Ik slikte en gaf zachtjes antwoord: 'Van de moeder van mijn beste vriendin, Henry.'

Hij lachte. 'Dan moet ik haar bedanken dat Gwendolyn zo iets moois draagt!' Ik glimlachte naar hem. 'En Gwendolyn, wat ga je het meeste missen als je in de Spelen bent?'

'Wel, euhm...' Mijn stem stierf weg. Ja? Wat ging ik het meeste missen? Mijn familie? Mijn dierbaren? Ik denk het niet eigenlijk....

'Euhm, mijn dierbaren.' Net toen Henry iets wou antwoordden zei ik: ' En Patencia zelf, de bossen en de dieren.'

Ik slik langzaam en kijk de mensen aan. 'Weet je, vroeger ging ik altijd naar het bos om eens rustig te kunnen genieten van de natuur. Soms ging ik met mijn vrienden, maar meestal alleen.' Het publiek was een tijdje stil. 'Henry, ik vind dat jullie, de mensen van Centraal, ook eens zo iets moois mogen zien! Ik vind het erg voor jullie dat jullie zo weinig natuur hebben!' Zei ik op een luide toon.

Henry pakt mijn hand vast. 'Gwendolyn, zo aardig van je dat je met ons meeleeft. Wij zouden dan inderdaad graag eens zien! Maar, je zei ook je dierbaren. Zijn er ook dierbaren die mee doen de de Klasspelen?'

Ik keek hem ongelovig aan. 'Tuurlijk! Het zijn mijn klasgenoten!' Antwoordde ik. 'En, wie vind je dan het allerbelangrijkst?' Vroeg Henry.

Ik keek ergens in een punt net naast de schouder van Henry. 'Dakota, en David, en..' Begon ik.
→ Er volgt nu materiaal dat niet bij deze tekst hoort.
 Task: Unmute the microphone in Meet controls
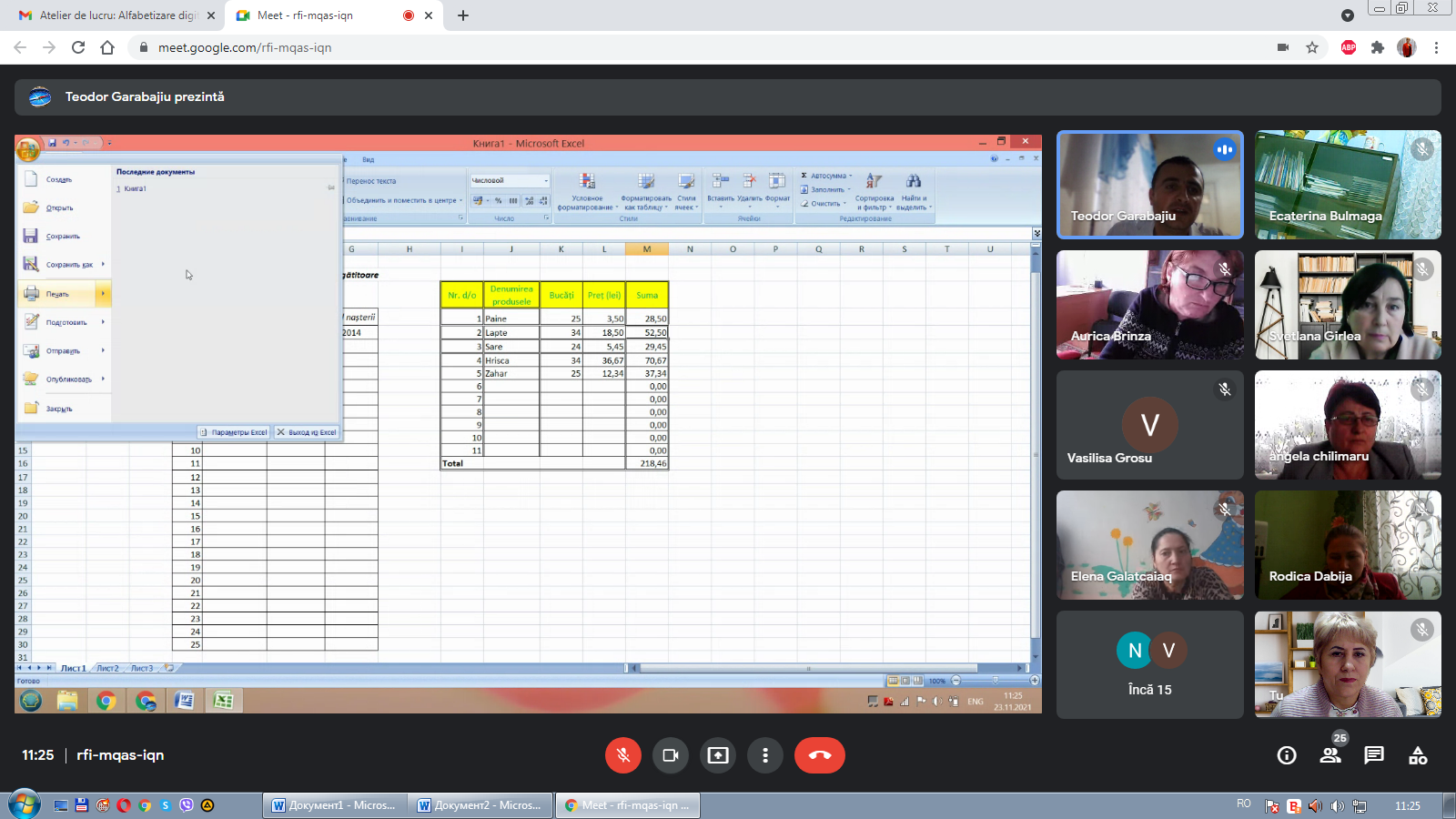point(623,755)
'En?' Drong hij aan. 'Jason.' Ik slik en kijk hem aan. Waarom vroeg hij dat nu? Wou hij me er weer aan herinneren dat ik ze zal moeten vermoordden? Erg hoor.
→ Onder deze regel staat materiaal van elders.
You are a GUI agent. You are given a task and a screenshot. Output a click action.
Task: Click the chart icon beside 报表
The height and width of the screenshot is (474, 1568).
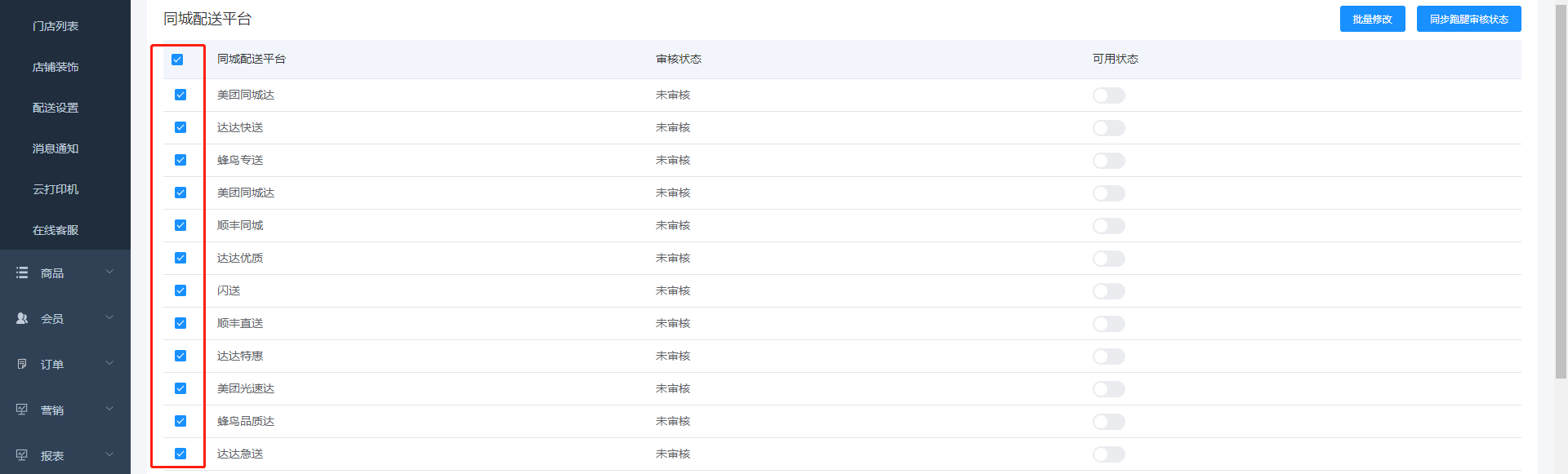click(22, 455)
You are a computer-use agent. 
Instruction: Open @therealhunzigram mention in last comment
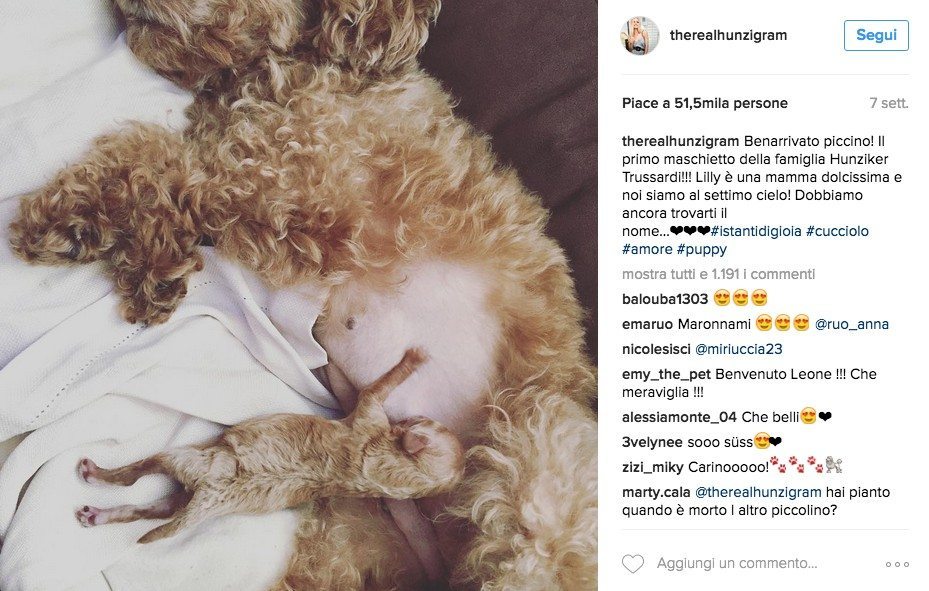coord(758,493)
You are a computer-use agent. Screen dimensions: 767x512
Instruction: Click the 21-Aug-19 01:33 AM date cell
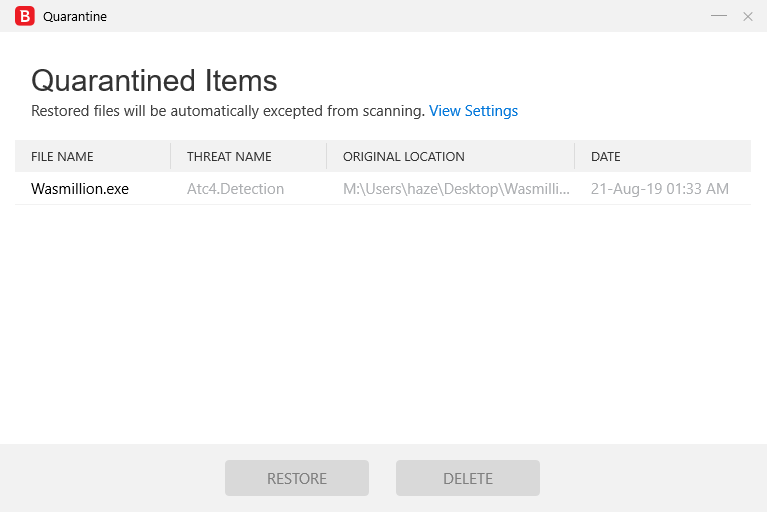(659, 188)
'Leuk dat je dat allemaal met ons meedeelt Gwendolyn. En wij hopen voor je dat je het niet al te moeilijk krijgt. Mensen, de mensen uit Centraal konden reageren, hoorde ik - wij allemaal - een raar, geluid. Het kwam van erg dicht bij me. Het hielp niets toen ik rond me heen keek, niks leek er naar te wijzen waar het geroffel vandaan kwam.

Maar toen ik naar beneden, naar mijn kleed keek. Zag ik dat het langzaam begon te transformeren. Nee, niet transformeren, ik had nog altijd dezelfde jurk aan. Overal op mijn lichaam begonnen er bladeren te komen. Na een halve minuut was ik uiteindelijk helemaal omhuld door blaadjes in groende, oranje, rode en zelfs bruine kleuren.
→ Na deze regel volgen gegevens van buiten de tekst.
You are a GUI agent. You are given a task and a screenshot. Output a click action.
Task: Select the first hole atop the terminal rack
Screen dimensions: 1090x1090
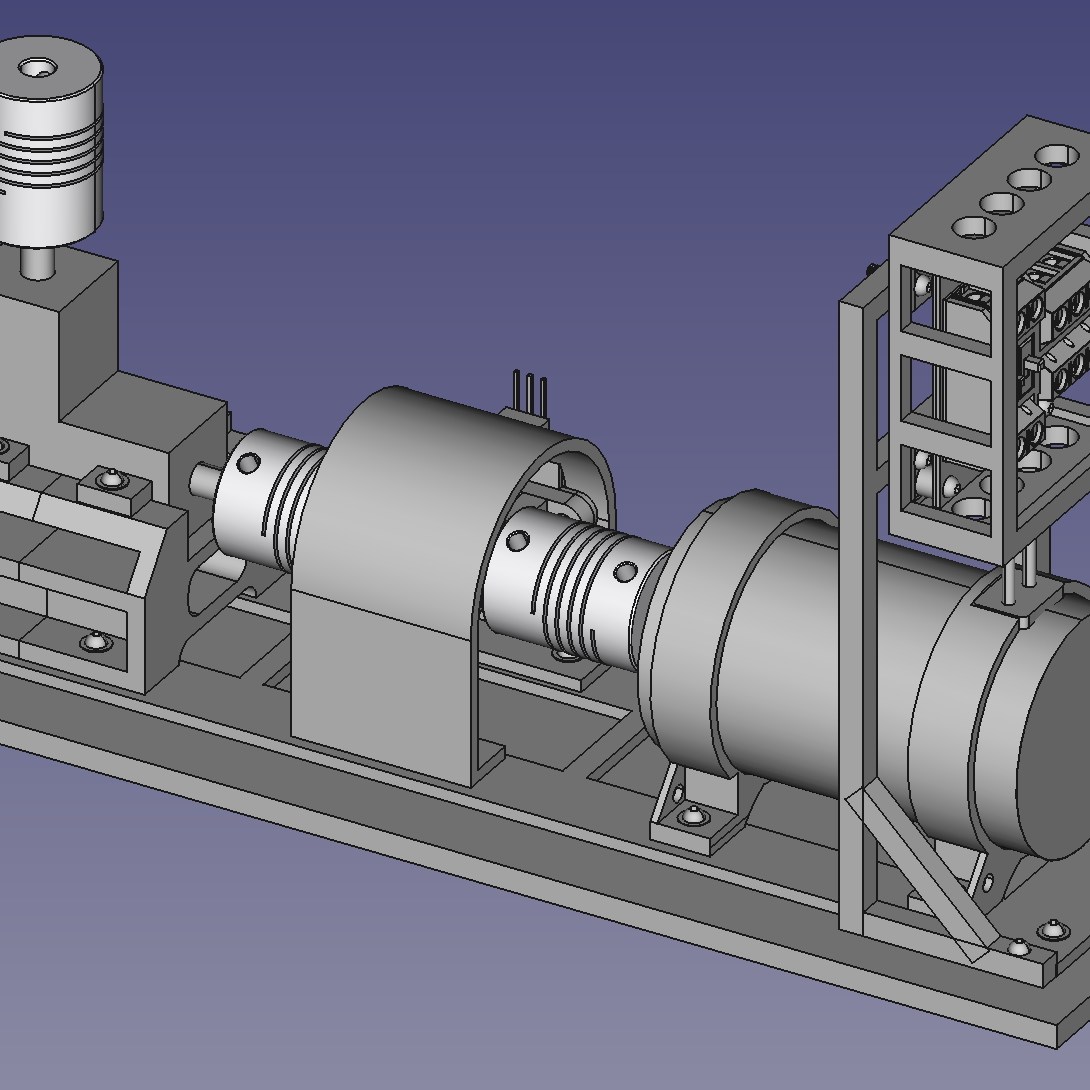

Ik zag hoe iedereen vol verwondering naar mijn lichaam keek. Ik vond het niet raar, Collin had zelfs mij verbaast.

'Gwend', voordat Henry zijn zin kon uitspreken begonnen er blaadjes van mijn lichaam te vallen. Ik word toch niet helemaal blootgesteld - letterlijk dan - hè? Langzaamaan begonnen de bladeren allemaal af te vallen totdat de laatste op de grond viel en ze allemaal opeens opbrandden. Iedereen keek er met open mond aan. Mijzelf meegeteld!

Naar mijngrote opluchting had ik nog altijd mijn kleed aan die Collin me had aangedaan voor dat de interviews begonnen.

Het publiek begon te juichen en ik zag een paar rozen het podium opvliegen. 'Mensen, geef me een daverend applaus voor Gwendolyn Fox!' Ik lachte naar het publiek en liep met een oorverdovend applaus het podium af. Waar Fleur me stond op te wachtten. 'Geweldig gedaan liefje!' Zei ze tegen mij.

Toen we naar de lift liepen, zag ik David en Dakota naar me toe lopen. Ik merkte dat ze bij ons in de lift wilden, waar Fleur zo de zien geen bezwaar tegen had, want ze gingen rustig naast me staan. 'Hoi', zei Dakota. 'We', haar stem sterft weg. 'We wilden nog een laatste keer samen zijn voor we de arena ingingen.' Floepte ze er nog vlug uit.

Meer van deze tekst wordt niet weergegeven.